Report how many lines in the records hold the string "computer"; give the number and nothing else.

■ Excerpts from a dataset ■
###

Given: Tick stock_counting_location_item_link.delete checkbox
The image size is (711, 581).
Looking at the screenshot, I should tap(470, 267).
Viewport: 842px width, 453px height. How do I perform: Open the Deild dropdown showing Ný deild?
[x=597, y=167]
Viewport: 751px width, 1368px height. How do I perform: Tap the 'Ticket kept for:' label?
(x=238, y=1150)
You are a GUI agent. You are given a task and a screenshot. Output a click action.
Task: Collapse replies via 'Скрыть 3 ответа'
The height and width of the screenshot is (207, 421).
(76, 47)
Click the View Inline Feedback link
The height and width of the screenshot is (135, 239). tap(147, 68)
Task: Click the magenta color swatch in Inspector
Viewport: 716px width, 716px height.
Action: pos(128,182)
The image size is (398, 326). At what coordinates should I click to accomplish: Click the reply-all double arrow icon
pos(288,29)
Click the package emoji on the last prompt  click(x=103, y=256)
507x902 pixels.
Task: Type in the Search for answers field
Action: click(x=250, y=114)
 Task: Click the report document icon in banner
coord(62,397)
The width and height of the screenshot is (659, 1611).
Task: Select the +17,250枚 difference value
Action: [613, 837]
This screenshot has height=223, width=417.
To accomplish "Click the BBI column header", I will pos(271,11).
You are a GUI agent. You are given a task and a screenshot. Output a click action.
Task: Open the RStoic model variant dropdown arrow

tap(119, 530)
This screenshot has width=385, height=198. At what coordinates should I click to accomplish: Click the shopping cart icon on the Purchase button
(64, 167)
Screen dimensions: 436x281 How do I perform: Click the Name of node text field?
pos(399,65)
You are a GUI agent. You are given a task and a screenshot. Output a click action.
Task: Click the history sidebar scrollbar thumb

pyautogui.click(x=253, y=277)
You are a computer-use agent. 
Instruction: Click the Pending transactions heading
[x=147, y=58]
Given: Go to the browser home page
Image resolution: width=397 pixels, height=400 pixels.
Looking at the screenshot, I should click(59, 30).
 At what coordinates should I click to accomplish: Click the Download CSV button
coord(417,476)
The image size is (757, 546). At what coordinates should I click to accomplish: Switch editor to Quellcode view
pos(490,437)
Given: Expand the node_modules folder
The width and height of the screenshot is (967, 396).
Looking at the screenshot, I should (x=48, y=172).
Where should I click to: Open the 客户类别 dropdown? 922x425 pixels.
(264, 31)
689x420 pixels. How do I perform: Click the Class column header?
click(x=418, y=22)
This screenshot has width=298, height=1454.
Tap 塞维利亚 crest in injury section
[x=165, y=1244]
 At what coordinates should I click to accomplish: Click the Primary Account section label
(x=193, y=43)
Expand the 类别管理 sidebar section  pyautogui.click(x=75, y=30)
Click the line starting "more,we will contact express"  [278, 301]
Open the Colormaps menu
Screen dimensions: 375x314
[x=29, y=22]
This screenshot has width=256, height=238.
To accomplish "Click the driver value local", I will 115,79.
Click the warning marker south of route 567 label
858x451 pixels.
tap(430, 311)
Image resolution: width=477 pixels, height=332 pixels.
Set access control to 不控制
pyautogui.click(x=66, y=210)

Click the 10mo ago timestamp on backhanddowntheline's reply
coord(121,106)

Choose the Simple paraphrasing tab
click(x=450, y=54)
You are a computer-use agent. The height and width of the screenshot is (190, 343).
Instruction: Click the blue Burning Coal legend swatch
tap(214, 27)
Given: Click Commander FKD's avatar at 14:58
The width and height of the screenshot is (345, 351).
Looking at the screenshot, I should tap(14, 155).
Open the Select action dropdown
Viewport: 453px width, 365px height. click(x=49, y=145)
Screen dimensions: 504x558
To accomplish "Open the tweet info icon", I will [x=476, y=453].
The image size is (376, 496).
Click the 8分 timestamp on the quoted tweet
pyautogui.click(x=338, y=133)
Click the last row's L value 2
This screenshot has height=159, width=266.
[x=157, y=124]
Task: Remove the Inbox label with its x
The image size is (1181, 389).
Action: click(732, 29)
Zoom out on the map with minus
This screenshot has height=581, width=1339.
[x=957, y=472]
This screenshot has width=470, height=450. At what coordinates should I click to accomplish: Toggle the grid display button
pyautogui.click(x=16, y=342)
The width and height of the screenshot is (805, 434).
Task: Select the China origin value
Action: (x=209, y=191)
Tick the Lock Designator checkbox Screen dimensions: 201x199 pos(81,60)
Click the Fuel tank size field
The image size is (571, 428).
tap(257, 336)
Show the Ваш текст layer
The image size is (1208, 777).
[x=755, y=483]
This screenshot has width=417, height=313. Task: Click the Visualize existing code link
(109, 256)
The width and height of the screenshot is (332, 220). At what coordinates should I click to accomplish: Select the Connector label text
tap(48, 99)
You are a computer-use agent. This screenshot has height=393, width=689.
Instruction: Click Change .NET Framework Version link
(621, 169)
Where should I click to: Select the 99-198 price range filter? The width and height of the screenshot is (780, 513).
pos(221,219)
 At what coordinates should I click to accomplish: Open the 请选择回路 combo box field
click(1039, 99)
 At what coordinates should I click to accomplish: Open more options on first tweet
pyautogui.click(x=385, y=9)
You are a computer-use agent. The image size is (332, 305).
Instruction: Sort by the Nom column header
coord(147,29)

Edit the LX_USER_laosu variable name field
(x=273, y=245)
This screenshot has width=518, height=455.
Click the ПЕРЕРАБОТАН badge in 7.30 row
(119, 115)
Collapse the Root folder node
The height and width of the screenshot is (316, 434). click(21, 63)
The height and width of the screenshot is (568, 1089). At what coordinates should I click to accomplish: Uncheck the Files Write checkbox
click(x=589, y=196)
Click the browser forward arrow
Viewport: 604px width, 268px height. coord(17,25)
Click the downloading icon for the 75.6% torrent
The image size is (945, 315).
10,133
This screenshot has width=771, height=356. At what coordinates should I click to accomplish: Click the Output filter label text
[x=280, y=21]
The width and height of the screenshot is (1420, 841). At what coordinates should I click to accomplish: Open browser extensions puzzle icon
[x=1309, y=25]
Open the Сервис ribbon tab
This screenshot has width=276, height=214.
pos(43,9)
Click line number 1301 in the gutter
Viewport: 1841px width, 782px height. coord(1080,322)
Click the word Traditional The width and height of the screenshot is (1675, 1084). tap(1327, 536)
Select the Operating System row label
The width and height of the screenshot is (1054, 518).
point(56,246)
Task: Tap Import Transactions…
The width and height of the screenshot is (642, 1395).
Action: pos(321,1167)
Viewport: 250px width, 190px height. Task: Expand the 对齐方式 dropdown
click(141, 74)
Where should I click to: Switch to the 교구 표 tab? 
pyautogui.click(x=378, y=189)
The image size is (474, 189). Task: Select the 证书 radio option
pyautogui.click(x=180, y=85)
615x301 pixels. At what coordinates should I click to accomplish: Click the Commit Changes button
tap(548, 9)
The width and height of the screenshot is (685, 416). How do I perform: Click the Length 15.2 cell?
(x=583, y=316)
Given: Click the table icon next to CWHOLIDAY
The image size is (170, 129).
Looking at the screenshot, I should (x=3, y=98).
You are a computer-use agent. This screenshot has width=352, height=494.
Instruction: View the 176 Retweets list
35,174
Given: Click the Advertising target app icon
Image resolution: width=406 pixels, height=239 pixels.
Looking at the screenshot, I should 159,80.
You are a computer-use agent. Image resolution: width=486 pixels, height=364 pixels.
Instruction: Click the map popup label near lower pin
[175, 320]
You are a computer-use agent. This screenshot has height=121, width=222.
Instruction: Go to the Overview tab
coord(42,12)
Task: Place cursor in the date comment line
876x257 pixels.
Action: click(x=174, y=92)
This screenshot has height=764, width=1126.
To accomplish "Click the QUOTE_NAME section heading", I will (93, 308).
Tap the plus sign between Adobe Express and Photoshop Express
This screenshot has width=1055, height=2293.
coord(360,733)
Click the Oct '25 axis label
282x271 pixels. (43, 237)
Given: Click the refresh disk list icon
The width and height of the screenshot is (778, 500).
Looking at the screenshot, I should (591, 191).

###

■ SOLUTION TO THIS TASK ■
7